I see some markings on the caudal fin in the first photo; that makes it _Geophagus steindachneri_ without question, as the other two species have no markings of any kind in the tail. The Red Hump Geophagus has been fairly common at various times, as it is easily bred. Fish in the photos appears to be a female. Males have a lot of color, and a significant bump on the head. One of the smallest Geos, the group probably should be given their own genus some day.

They are unusual among New World Cichlids in that they are harem mouthbrooders of the same fashion as Mbuna. Males are more aggressive, and better kept with 3-4 females.


----------



## nisdawn56 (Sep 23, 2020)

Thanks for the information helps a lot !!


----------



## BC in SK (Aug 11, 2012)

Mr Chromedome said:


> they are harem mouthbrooders of the same fashion as Mbuna.

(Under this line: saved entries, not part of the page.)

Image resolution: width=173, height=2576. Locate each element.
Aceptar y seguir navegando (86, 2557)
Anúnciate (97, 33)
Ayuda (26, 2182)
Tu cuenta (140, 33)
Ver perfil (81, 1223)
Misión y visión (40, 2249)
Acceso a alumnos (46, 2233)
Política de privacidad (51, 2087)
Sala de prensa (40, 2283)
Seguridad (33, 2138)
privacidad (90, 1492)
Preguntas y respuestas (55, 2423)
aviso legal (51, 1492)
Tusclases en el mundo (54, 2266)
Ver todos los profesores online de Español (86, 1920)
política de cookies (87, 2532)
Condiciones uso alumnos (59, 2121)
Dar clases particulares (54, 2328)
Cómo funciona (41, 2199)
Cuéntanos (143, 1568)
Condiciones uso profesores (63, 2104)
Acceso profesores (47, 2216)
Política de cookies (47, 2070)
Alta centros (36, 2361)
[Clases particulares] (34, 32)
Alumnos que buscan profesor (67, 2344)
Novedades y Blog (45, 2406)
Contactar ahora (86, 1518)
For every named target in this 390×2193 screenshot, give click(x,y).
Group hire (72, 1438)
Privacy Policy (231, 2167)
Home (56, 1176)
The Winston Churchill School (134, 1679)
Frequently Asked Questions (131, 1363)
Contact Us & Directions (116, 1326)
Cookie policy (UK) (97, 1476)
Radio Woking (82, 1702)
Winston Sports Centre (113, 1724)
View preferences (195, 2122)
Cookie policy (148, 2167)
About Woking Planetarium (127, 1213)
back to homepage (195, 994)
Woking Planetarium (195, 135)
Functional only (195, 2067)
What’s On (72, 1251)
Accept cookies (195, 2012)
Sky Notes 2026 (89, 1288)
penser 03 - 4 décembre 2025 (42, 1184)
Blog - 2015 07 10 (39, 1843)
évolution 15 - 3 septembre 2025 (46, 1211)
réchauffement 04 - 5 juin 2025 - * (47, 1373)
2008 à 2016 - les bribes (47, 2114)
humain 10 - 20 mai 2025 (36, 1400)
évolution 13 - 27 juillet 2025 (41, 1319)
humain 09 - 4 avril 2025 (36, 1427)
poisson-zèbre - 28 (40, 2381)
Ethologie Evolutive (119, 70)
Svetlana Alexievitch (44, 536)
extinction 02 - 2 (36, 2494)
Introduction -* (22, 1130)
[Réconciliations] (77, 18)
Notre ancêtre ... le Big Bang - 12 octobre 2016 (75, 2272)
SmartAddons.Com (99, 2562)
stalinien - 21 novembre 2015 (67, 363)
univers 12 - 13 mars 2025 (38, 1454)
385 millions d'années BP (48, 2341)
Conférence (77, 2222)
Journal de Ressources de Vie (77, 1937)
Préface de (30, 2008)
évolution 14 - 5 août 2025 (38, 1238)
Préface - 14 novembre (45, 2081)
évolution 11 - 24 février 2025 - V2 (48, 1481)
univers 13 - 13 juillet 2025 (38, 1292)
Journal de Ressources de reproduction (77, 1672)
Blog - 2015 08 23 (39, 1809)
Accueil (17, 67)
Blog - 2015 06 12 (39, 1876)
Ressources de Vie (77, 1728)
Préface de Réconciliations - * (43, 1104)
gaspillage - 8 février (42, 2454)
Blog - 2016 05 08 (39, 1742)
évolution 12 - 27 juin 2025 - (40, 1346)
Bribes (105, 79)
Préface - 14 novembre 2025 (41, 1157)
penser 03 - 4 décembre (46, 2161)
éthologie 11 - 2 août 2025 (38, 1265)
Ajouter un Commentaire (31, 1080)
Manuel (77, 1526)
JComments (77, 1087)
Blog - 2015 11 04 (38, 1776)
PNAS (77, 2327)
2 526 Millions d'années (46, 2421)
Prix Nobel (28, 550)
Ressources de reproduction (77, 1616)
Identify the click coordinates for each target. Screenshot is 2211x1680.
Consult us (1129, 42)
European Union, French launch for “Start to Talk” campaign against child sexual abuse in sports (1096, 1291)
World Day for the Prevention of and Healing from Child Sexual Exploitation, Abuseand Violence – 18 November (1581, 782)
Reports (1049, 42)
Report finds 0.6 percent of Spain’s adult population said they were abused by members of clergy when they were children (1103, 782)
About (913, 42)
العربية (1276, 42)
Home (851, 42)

These Geophagus may very well be harem mouthbroodrs......but mbuna really, are not. That is a style/method of keeping them in captivity. in the confines of a small space in captivity, males are intolerant of each other, hence the method of keeping one male per tank. it is well documented that female Malawi mouth brooders often breed with more then one male, sometimes many males in the same spawn. They just go over to the next territory, which is not far off, and lay some more eggs that a rival male fertilizes. Actually witnessed a female demasoni breed with 2 males in may 75 gal. on opposite walls of the tank. if they were truely a polygamous animal, breeding harem style, you would generally expect the male to be 2-3 times the size of the female in order to out compete rival males and monpolize all the females. But Malawi mouth brooders are the opposite.....polyandrous, not polygamous. . These Geophagus, I am not too sure. they may very well be harem breeders as the males are quite a bit larger then the females.


----------